Our ex-cloudflare team built a tool that extracts debug data from screen recordings
Dani Grant
Posted on November 25, 2024
Hey DEV Community! 4 years ago, an ex-Cloudflare team and I started building a product — trying to make bug reporting a lot less painful.
Our tool is called Jam and it makes it pretty much impossible to create vague bug reports (like I used to when I was a PM). It's really hard as a non-engineer to send useful debug info!
If you care a lot, you'll take the time to include a screenshot or a screen recording of the bug. But, sometimes the important info is what's right outside the boundaries of the screenshot – or the developer needs to know what happened right before the video? Or needs to know some info like what account you're logged in with, and if there are any errors in the console, and you can't tell that from a screenshot or video.
Debugging is the worst part of engineering - but it's not actually because of the fixing, it's all the back and forth required to reproduce & get to the debugging! This context gap should be filled by tools.
Our goal was to make it really easy for people to log bugs in a format that gives developers all the context they need, right there in the bug report.
We tried 7 different versions of Jam to solve this problem, until we landed on what it is today - a browser extension you click when you want to catch a bug.
It's basically a screen recorder, except Jam auto-captures:
- console logs
- network requests
- repro steps
- session & user details
- device & OS
- backend logs
There's some extra debug tooling in there for websockets and graphql too (we love/hate graphql, but that's besides the point.)

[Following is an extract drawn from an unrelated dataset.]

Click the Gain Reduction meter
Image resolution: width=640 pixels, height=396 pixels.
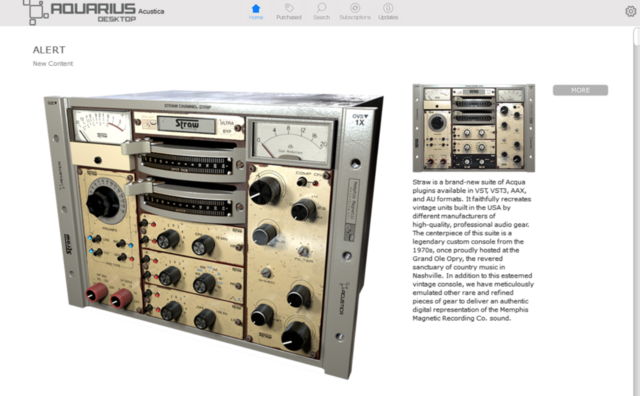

You can see an example of what the captured data looks like here: https://jam.dev/c/96149346-3cb1-439a-b4d0-fed8181ea036
2 years into this version of Jam, our tool is used by over 150,000 people to fix more than 5 million bugs! That's really awesome, but there's so much more to do.
We really want to build something that makes this part of the job suck less. So, I wanted to open up for discussion here and get your feedback.
Jam is free to use forever (we've got a paid plan for companies who need it, but we will always keep a large free plan - after all, we learned to build products at Cloudflare).
I hope you'll check it out and let us know what you think: https://jam.dev
My email is dani@jam.dev, feel free to reach out anytime.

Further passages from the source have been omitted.